As I grew older fishing began to fuel my passions and I still love to go wet a line whenever I can. For Christmas and my birthdays gifts revolved around fishing. Subscriptions to fishing magazines, tackle fishing poles and more saturated my wish lists. My brother and I subscribed to Bass Pro Shop catalogs devouring what they had to offer. We dreamed of fishing on the big circuit with our heroes, Bill Dance, Jimmy Houston and Roland Martin (two of whom I’ve met). We even tried saving money to buy our very own Bass boat. Do you know how many quarts of blackberries you would have to pick and sell?

Then career thinking began to form in my head because every time I’d turn around an adult would ask me the question, “What are you going to be when you grow up?” I honestly didn’t know but what I did know is I enjoyed being on stage with no problem with people looking at me. Back in the day it was called, “Being a Ham.” So what can I do with what skills I have? I’m a talker. I’m a teacher. Well, the teacher part came later of sorts but talking, I had that down pat. Maybe at the time I was a diamond in the rough but I did know I could stand in front of people at talk.

With each year the dream of being a talker has taken many forms. A preacher, college professor, corporate speaker and comedian each having their own challenges as well as joys. But this dream continues to evolve but the core remains and that is one of being a talker. Now I’m wrapping up food, specifically BBQ, into this aspiration of being a great talker, teacher and writer. The question still remains, however, “Why do dreams change?” The simple answer is I get older and my interest continue to evolve.

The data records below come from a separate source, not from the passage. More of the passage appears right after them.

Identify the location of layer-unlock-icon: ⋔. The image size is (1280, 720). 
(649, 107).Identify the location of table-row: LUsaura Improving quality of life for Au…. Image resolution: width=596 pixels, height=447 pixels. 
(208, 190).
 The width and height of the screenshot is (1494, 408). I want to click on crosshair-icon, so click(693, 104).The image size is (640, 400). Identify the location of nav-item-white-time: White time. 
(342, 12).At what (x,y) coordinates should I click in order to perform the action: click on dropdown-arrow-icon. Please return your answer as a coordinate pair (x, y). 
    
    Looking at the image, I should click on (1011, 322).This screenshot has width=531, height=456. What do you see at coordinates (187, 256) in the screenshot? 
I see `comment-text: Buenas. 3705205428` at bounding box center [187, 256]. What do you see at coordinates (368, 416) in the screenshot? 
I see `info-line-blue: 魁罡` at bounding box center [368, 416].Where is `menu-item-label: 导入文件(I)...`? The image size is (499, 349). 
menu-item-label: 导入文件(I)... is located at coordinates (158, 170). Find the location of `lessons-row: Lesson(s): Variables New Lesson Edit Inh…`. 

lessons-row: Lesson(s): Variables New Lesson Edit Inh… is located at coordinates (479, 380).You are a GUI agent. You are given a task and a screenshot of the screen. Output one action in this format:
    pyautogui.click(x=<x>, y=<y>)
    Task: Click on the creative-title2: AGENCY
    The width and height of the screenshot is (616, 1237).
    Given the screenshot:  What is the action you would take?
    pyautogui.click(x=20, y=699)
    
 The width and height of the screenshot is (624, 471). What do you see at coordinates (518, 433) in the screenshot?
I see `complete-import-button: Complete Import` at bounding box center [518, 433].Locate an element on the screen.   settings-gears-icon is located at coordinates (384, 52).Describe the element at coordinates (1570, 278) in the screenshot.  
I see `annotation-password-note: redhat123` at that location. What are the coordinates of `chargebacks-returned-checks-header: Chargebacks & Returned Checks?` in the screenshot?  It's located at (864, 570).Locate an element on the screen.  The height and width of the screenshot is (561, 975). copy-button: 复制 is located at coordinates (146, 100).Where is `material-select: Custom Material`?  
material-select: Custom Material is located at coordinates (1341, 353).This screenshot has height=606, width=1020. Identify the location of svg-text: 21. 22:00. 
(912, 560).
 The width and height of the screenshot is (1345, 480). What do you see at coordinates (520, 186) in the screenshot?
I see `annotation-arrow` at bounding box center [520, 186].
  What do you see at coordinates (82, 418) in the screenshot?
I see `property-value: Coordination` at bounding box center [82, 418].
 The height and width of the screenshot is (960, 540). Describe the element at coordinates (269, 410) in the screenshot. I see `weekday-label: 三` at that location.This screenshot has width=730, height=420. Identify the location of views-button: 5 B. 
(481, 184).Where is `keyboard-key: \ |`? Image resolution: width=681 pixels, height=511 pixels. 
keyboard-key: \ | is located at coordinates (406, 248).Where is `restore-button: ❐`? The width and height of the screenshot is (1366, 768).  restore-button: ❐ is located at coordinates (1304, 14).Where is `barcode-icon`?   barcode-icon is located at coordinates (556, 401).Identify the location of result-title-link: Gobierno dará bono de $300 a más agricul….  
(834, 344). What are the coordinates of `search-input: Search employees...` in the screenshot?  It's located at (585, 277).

Looking for my place in this world using my passions to make a difference and leave a legacy has steered me to where I am right now. Years of speaking, writing while dabbling in a little cooking has brought me this point where I want to bring a message to people using food. Robert Frost talked about a road less taken and this is where I find myself on this day. The Lone Ranger me of years gone by never had a clue the Lone Ranger me of today would be where I am. Nevertheless, I’m here because as I got older my dreams, goals and aspirations have change. Remember our example last week, Danica Patrick, with all the changes she has gone through in a year? She gained maturity and with that came a change in her dreams, goals and aspirations so do not be afraid if yours do the same.